Some commentators (other side of the Scale) reject PA because they think PA leads to point 1 and point 2.
Line 22-23, author's side of the Scale, says "however, they're wrong to think PA leads to point 1 and point 2".
That's our main point/purpose. The author is defending PA against criticism, but more specifically defending PA in terms of whether it leads to point 1 and point 2.
The next two paragraphs have a very obvious supporting structure for line 22-23. Paragraph 2 addresses whether PA leads to point 1. Paragraph 3 addresses whether PA leads to point 2.
(A) this passage is not primarily concerned with describing the development of PA. It's concerned with arguing that PA does NOT lead to the 2 conclusions some commentators believe it does.

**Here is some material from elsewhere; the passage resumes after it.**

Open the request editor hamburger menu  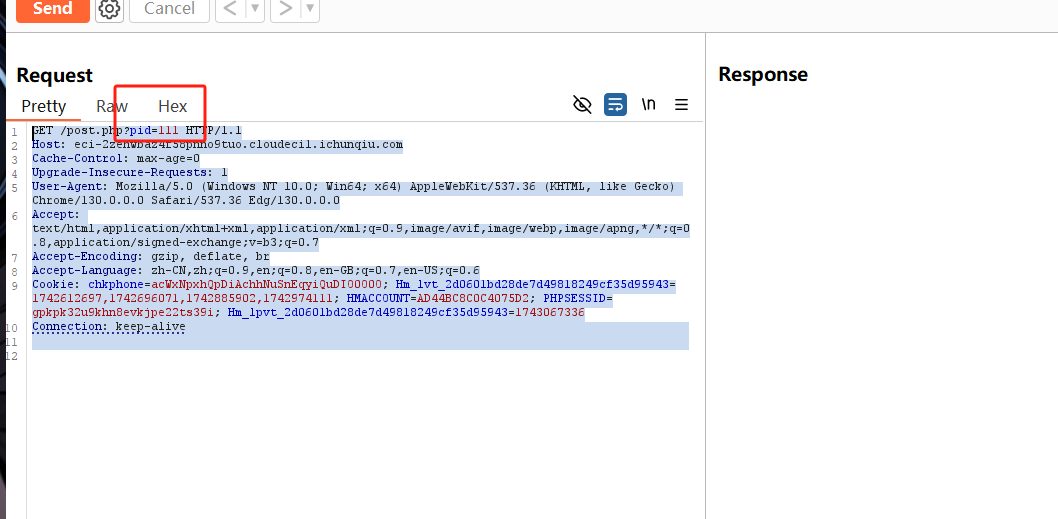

(B) Closest wrong answer, because it captures the overall feel of the author defending PA, but the passage was not about whether PA matches common sense but whether PA leads to the 2 conclusions the commentators mentioned.
(C) The author does NOT think that the 2 points are "necessary implications of a particular theory" ... his entire purpose is to prove that.
(D) Sure, we can live with this. I didn't realize the answer would literally say "defend against criticism" when I made my guess. That's just the generic label I give a passage when it starts off discussing what critics have said about X and then the author gives us a but/yet/however, the critics are wrong/confused.
(E) The author doesn't acknowledge PA's defects, nor does it discuss PA's proponents. The author is trying to argue that PA does not have certain defects its critics believe it to have.
Hope this helps.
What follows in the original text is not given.